SEX... Now that I have your attention I would like to welcome you to my first blog posting. It is quite exciting. I have always considered myself to be an author, but not just any author. A total badass author who goes on sex rampages, smokes cigarettes, and drinks coffee by the gallon. And when I order my coffee they ask how I like it and I say black, no sugar, no whip cream, no bullshit. The funny thing though, is that I am not at all a badass. I have never had sex, to be honest I hardly know how to kiss a girl. Also I have never smoked, and would probably burn myself when trying to light up. And yes, you guessed it I have never drunk (drank?) coffee before. I shouldn't even consider myself an author because those first three sentences took me like ten minutes to compose... (Compose.. God I'm good.) The main reason I created this Blog is to vent and rant about all the idiots I encounter everyday of my life. Also go jump off a cliff if you don't like my spelling or grammar because I DGAF. And when I type in capital letters it isn't because I am yelling, I just want to add emphasis. I don't yell, I'm not badass enough.
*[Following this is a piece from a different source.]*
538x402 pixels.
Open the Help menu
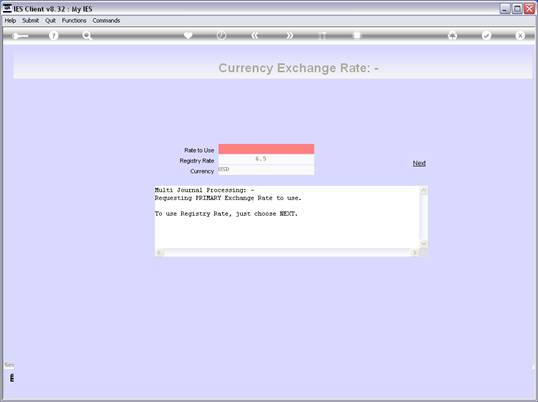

As of late I have been venting via Twitter (PLEASE FOLLOW ME @alexandkat), but the problem with twitter is that I only have 160 spaces to vent, and I have more than 160 characters on my mind. However, the great thing about twitter is # (hashtags). Those are the best! Get me a woman who can hashtag and I will make sweet tender love to her all day long. #turnon And please allow me at this time to vent about twitter because I can't do that on twitter and I certainly can't vent about it on Facebook without looking like a douchebag. Twitter CONS: 1. I can have 1234256378247347268459 friends on Facebook, but on twitter I have to get people to follow me, which is harder than one would think. I mean just 3 days ago I surpassed (nice vocab) the 100 follower mark. Here's the best part... I ONLY FOLLOW 67! YES! That makes me look cooler because I look more exclusive. Like, If I follow you, its a big deal, but really its not. I can't help but laugh and feel bad for those losers who only have like 15 followers, but are following 100 people. Its just proof that no one cares what you have to say. BUT I hate that. (I know...i'm complex and shiz.) Twitter has basically assigned a  point value system to peoples lives. AND I hate that because I don't have that many points. My goal in life is to become the 1% in twita-meica. (Political reference) There are a lot more reasons why I don't like Twitter, but I am afraid I might be losing my readers, or as my english teachers would say "Losing my audiences attention" So let me tell you about one of the idiots that INSPIRED ME TO CREATE THIS BLOG. (PLEASE FOLLOW ME @alexandkat SO MY LIFE HAS MORE VALUE).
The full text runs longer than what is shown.